DATASET CONTENT START
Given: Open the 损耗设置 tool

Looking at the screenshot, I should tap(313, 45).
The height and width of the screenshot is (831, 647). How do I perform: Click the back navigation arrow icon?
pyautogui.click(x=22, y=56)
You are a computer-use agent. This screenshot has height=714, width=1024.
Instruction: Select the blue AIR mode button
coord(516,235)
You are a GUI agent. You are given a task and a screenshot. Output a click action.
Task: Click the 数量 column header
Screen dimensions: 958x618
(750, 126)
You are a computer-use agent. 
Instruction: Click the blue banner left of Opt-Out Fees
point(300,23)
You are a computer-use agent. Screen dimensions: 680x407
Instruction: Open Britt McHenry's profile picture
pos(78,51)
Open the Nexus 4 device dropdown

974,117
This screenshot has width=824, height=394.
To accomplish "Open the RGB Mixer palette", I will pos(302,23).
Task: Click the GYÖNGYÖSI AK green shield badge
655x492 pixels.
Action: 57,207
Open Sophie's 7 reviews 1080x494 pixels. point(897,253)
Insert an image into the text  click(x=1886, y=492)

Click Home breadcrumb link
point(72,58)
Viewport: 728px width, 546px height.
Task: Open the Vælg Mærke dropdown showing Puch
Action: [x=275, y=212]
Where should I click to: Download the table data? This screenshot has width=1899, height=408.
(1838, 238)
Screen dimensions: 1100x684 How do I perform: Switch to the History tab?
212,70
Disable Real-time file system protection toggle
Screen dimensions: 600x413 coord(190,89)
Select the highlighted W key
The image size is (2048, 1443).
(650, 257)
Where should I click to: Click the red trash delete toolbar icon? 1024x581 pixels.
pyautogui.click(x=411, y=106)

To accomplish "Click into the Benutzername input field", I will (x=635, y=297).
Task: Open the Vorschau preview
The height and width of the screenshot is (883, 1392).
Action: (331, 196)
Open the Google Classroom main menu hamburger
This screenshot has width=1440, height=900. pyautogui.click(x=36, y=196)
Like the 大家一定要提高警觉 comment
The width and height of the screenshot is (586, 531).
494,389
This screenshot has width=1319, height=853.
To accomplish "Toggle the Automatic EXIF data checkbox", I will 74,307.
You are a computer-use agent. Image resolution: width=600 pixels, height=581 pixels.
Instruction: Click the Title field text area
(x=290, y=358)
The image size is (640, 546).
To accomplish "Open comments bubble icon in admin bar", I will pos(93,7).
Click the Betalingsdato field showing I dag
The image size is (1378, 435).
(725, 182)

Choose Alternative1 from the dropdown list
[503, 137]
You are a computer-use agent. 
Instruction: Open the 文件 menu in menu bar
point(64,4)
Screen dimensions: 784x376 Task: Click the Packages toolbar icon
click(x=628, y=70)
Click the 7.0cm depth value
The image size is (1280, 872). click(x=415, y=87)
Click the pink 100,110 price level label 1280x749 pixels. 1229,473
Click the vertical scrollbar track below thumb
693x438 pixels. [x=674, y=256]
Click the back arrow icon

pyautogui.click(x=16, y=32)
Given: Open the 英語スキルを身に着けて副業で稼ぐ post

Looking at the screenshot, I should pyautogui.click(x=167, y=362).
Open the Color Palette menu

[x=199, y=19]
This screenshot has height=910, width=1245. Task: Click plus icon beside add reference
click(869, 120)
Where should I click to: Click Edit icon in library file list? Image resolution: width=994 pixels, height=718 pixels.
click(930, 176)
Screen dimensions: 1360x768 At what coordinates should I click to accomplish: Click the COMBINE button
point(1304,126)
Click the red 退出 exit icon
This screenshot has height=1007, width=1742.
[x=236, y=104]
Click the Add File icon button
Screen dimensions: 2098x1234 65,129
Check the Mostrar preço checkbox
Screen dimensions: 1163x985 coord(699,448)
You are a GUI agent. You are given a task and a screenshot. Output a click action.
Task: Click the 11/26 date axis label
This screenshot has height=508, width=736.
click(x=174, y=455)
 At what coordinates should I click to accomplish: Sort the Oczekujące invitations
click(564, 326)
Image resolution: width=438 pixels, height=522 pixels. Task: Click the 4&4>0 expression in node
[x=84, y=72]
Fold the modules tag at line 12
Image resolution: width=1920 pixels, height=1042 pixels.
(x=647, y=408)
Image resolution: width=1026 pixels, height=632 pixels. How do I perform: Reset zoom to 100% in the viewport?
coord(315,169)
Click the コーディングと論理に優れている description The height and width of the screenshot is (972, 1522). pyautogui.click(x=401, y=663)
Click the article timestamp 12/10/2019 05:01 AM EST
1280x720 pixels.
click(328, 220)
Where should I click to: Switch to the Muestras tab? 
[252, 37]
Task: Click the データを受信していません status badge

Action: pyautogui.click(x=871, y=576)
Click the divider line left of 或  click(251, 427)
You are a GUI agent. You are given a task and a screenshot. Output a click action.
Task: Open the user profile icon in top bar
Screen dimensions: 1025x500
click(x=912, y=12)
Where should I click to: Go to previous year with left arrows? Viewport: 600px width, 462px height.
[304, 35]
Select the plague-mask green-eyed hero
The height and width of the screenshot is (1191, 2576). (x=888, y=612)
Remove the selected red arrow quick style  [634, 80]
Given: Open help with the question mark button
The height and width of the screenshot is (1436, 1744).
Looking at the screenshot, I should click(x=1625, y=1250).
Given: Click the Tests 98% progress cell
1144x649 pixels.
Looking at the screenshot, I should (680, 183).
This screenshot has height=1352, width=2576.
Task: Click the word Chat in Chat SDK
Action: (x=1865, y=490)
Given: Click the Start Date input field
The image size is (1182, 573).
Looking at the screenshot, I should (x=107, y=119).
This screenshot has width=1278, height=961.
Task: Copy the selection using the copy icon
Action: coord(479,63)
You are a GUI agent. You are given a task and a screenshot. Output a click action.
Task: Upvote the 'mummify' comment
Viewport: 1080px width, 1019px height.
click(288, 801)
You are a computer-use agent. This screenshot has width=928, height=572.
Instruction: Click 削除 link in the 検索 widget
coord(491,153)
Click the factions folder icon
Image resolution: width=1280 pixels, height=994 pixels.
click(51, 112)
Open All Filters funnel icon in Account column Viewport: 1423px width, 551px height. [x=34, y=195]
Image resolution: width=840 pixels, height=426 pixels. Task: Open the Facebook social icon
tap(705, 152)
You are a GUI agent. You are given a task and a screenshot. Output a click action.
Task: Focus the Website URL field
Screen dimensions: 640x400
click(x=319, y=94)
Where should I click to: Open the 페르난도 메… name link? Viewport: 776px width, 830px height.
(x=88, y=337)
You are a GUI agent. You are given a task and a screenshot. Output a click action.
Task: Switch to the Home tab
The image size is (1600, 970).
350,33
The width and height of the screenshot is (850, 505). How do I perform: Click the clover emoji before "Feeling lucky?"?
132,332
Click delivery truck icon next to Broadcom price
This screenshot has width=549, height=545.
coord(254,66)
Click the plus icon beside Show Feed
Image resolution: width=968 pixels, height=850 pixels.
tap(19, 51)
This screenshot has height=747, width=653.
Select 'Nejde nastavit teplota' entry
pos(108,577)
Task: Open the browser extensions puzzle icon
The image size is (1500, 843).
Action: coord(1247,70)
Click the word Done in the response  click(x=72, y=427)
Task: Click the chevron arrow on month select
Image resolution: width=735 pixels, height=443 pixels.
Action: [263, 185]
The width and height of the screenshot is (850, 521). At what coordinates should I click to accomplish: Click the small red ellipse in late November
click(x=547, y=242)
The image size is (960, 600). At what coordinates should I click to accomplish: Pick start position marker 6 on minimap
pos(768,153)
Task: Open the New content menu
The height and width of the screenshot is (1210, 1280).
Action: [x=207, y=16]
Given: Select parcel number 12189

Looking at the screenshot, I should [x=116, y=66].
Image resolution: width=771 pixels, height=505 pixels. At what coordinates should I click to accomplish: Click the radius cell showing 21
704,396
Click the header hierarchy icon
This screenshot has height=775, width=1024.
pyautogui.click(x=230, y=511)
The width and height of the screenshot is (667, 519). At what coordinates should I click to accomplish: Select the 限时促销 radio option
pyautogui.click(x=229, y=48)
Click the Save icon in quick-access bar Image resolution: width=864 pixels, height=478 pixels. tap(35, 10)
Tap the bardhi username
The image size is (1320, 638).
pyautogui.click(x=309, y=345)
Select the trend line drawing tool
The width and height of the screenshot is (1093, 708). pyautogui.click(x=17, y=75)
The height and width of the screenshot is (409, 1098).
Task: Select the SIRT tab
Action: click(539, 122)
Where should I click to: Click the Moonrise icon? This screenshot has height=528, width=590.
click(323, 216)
DATASET CONTENT END
◆ WORK ORDER
Copy every line of the listing that includes the string "input".

◆ RESPONSE AREA
To accomplish "Click into the Benutzername input field", I will (x=635, y=297).
Given: Click the Start Date input field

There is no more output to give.